Postoperative bleeding complications are rare but potentially life threatening and are associated with increased economic burden and resource utilization. Standard techniques are used to control any bleeding at the time of surgery, paying careful attention to any mediastinal vessels that are in the field. Hematomas are often discovered by floor nurses who are educated on the signs and symptoms of a cervical hematoma. A protocol for the management of this complication should be written and widely available to all members of staff responsible for the patient’s postoperative care. A regular examination of the neck (palpation and visualization) should be performed postoperatively at regular intervals.

Hypertrophic Scar

A scar is not typically classified as a complication; however, the negative effect of hypertrophic scars and keloid formation on a patient’s well-being cannot be underestimated. To expand on this concept, the psychosocial consequences of scar formation is a challenging outcome measure to study due to the wide variation in validated methodology (surveys and scar scores), heterogeneous patient populations, and differing cultural bias. It is safe to say that no patient desires an unfavorable scar on his or her neck.

The surgeon can undertake certain strategies to minimize or disguise scar formation. Placing the incision in a natural skin crease can help hide a scar. The length of a scar can be minimized by placing the incision in the higher skin crease; by doing so, the relatively fixed superior pole vessels can be divided early in the procedure, permitting the surgeon to elevate the relatively mobile inferior pole through the incision. Energy devices and/or excessive traction can lead to an abrasion or burn of the skin edge, which can exacerbate scar formation. If the skin edges are traumatized during the operation, reexcision of the skin edge should be considered before closure. Remote access endoscopic thyroid and parathyroid surgery, including the transaxillary, breast and transoral approaches, avoid a scar on the neck altogether by strategically placing the incision(s) in a remote location (see Chapter 32 and Extra Cervical Approaches to the Thyroid and Parathyroid Glands).

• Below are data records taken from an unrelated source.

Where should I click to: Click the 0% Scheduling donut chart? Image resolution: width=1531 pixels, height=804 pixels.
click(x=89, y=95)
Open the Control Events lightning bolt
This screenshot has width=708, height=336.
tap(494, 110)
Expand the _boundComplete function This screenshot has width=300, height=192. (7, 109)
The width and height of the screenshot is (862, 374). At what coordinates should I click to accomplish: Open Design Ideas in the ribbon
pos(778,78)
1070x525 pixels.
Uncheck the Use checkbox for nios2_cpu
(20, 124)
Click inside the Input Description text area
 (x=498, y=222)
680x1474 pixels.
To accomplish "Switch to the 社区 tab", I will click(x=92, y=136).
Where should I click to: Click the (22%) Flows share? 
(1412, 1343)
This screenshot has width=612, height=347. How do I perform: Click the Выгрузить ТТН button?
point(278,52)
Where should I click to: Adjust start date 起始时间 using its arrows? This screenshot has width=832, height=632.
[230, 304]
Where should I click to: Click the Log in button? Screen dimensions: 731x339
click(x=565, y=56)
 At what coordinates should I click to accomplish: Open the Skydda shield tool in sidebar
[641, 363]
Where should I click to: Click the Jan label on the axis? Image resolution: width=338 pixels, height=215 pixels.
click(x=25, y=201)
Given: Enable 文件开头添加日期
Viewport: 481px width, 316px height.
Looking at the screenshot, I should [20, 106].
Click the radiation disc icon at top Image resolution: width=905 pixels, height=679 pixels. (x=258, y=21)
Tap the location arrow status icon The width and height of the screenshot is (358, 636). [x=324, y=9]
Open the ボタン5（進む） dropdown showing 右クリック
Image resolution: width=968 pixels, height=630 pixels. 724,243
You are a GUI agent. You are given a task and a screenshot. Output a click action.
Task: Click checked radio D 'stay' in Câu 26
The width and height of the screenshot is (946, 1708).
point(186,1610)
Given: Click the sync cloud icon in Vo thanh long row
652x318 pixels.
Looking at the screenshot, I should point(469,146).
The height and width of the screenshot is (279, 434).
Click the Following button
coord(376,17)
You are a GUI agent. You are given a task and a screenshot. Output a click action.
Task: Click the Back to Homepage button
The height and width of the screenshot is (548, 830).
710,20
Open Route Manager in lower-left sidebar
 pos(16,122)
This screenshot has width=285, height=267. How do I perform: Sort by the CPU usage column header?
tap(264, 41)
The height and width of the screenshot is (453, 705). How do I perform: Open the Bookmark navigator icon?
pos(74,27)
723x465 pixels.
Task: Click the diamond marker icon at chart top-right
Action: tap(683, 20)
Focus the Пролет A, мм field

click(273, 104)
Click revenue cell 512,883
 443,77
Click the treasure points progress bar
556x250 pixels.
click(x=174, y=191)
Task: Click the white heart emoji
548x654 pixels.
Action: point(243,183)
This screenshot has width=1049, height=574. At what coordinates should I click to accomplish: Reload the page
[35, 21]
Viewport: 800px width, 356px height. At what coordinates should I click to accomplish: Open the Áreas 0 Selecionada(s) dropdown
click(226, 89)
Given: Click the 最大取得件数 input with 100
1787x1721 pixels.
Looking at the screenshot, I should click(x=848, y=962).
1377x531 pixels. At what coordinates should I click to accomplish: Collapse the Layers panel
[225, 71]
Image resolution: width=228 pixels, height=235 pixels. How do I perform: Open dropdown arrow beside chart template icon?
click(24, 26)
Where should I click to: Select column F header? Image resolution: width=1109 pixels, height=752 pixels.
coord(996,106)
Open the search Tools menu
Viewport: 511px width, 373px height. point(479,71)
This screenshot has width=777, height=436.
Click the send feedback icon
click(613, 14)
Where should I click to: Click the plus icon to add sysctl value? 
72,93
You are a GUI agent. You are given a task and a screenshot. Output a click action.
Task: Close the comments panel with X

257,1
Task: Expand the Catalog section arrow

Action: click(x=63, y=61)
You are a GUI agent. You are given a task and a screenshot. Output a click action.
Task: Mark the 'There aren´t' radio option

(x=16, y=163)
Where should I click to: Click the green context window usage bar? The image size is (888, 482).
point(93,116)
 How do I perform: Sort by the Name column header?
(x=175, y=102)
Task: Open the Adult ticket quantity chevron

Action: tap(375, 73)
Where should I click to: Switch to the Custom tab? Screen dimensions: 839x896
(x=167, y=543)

Out of these options, the transoral route provides the most inconspicuous scar as the incisions are placed in the oral vestibule where the oral mucosa rapidly heals in a genuinely hidden location (see Chapter 33 Transoral Thyroidectomy).

Several precautions in the postoperative period will reduce hypertrophic scarring and keloid formation. If permanent skin sutures are used, the sutures should be removed in a timely fashion to avoid permanent markings. The wound at that point can be reinforced with Steri-strips. Over-the-counter wound products may help minimize scar formation. Additionally, the patient is counseled to avoid sun exposure, which may cause scar pigmentation. In women, breast support is encouraged to avoid any undue tension on the healing wound. Despite these measures, some patients will develop hypertrophic scars or form keloids. Initial management consists of intralesional steroid injection with triamcinolone acetonide. If this fails, scar revision can be performed. Importantly, keloid scar revision can lead to a worse outcome. Recently, laser therapy for the prevention of thyroidectomy scars has been studied and found to be efficacious.